*Aim of the task*
Begin at the first line of the data and copy each line through the one containing "You are a computer-use", that line included, with no pictures.

*Provided entries*
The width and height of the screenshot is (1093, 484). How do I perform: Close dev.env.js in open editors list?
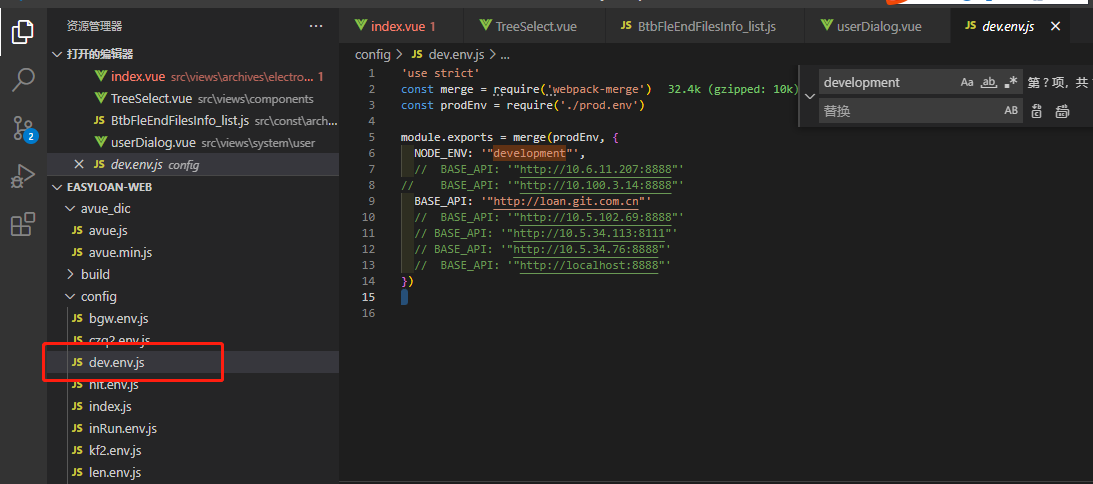(x=80, y=164)
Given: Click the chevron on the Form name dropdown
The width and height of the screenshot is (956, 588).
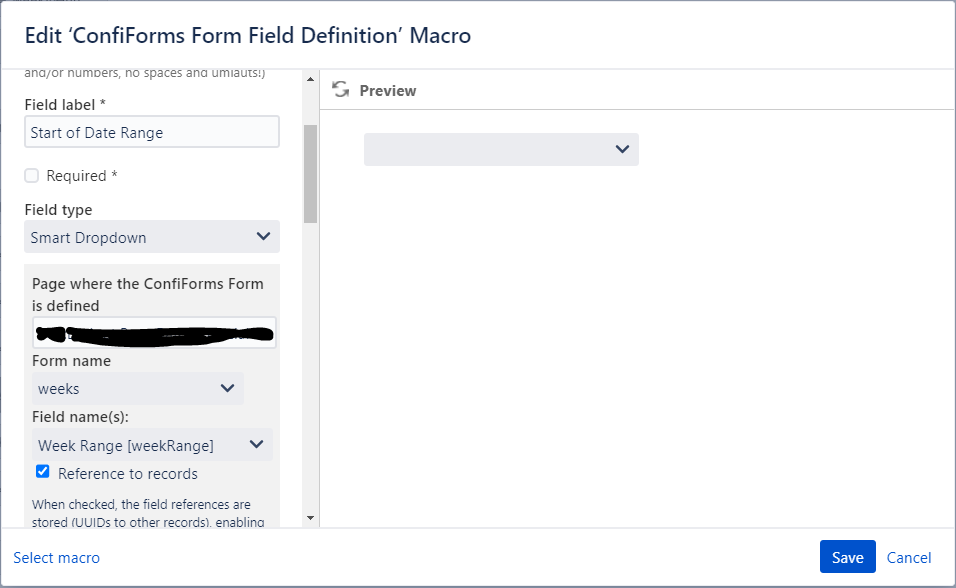Looking at the screenshot, I should 227,388.
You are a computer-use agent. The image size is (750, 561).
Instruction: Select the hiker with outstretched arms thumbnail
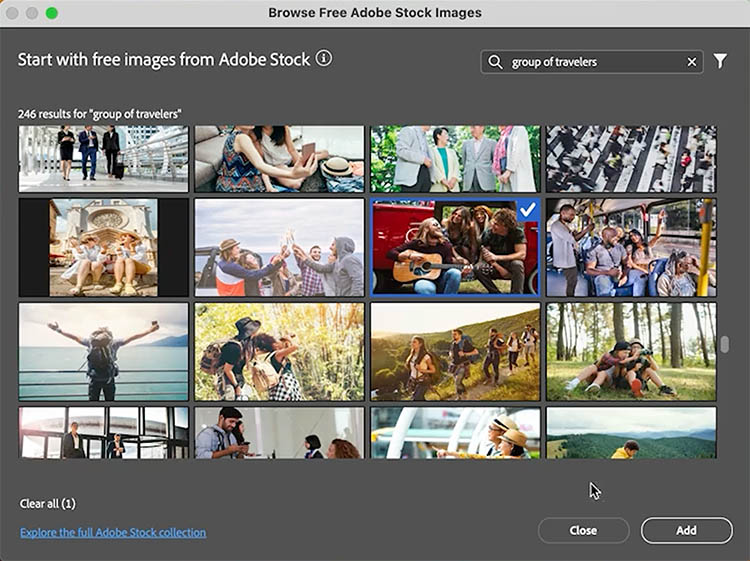click(x=103, y=351)
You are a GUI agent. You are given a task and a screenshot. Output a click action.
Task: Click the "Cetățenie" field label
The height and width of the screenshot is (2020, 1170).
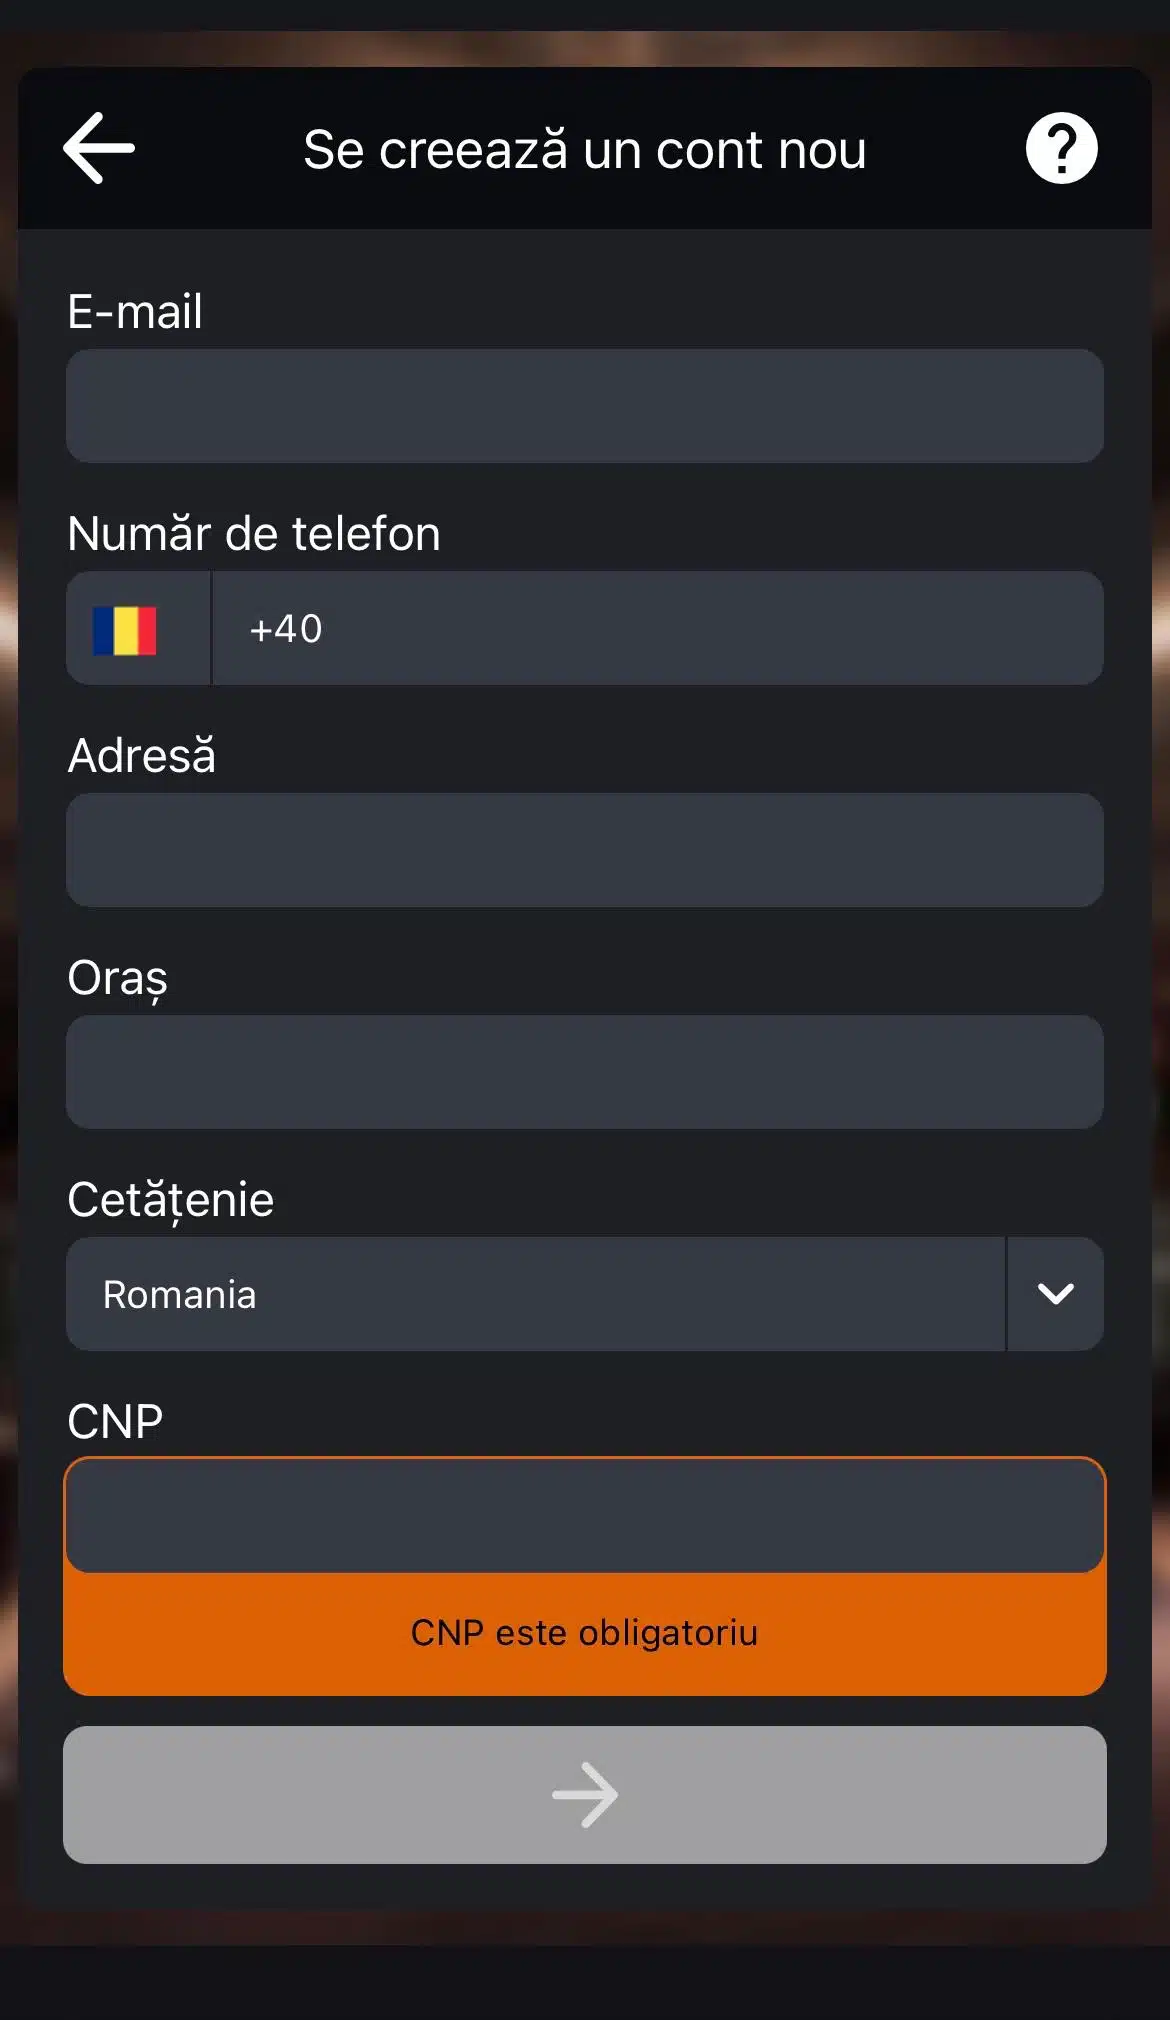[x=170, y=1200]
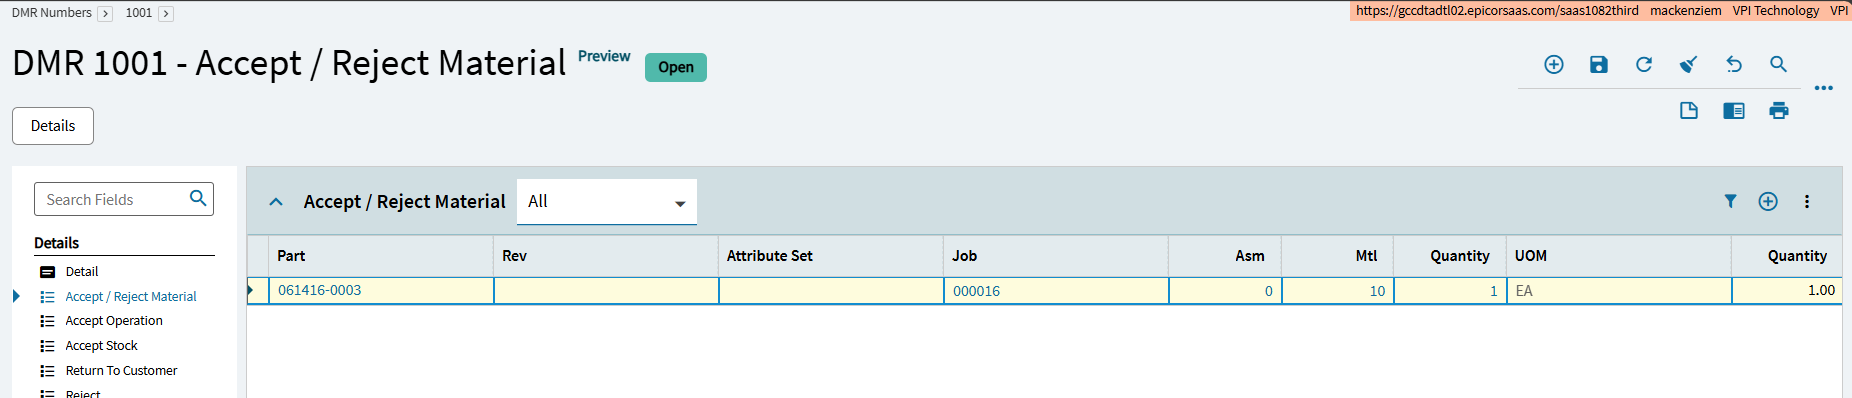Image resolution: width=1852 pixels, height=398 pixels.
Task: Open the grid filter funnel icon
Action: pos(1730,201)
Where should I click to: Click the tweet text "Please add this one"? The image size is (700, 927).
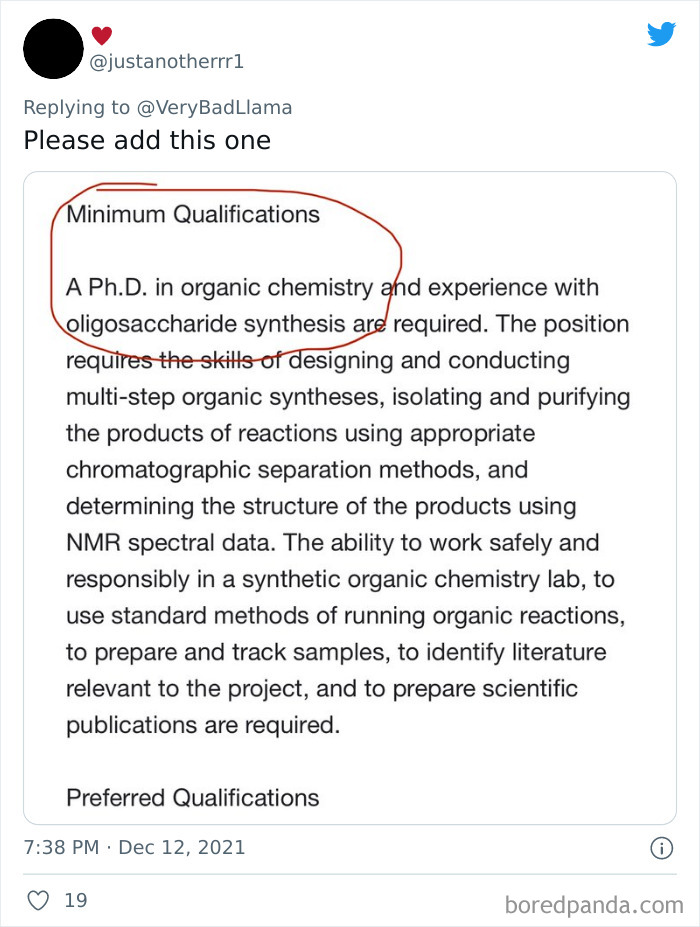point(147,140)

*Written answer*
The width and height of the screenshot is (1093, 484). How do I perform: Close dev.env.js in open editors list?
(x=80, y=164)
Given: Click the chevron on the Form name dropdown
The width and height of the screenshot is (956, 588).
Looking at the screenshot, I should 227,388.
You are a computer-use agent. The image size is (750, 561).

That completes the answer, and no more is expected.